The problem =>
All lines in the data bearing the string "agent" should be identified and copied.

(Stored records)

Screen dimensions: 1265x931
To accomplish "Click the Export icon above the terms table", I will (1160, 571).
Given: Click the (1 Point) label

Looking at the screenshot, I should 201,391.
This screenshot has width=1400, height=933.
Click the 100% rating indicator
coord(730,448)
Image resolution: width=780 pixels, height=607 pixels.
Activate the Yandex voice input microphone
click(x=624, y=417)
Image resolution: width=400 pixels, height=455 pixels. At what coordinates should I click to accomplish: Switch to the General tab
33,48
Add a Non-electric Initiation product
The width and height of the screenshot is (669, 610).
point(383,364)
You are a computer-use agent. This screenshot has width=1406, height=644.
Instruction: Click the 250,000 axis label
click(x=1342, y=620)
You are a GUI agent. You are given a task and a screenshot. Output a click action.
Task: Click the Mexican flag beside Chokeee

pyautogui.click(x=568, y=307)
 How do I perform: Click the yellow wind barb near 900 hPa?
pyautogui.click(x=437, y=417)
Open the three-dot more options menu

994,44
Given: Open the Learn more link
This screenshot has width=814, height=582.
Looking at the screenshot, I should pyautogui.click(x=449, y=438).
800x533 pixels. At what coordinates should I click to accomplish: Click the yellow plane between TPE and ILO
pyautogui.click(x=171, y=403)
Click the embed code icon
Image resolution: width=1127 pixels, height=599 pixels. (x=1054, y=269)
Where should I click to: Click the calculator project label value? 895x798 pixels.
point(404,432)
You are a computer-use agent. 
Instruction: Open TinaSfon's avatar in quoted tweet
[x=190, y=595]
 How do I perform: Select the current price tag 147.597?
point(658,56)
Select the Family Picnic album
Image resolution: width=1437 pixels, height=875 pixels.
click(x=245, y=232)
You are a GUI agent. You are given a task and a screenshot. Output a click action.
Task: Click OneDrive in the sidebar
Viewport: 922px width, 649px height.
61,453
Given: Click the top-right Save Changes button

Answer box =>
You are a computer-use agent. This screenshot has width=1406, height=644.
You are a GUI agent. You are given a task and a screenshot. Output a click action.
You are a computer-use agent. 
You are a GUI agent. You are given a task and a screenshot. Output a click action.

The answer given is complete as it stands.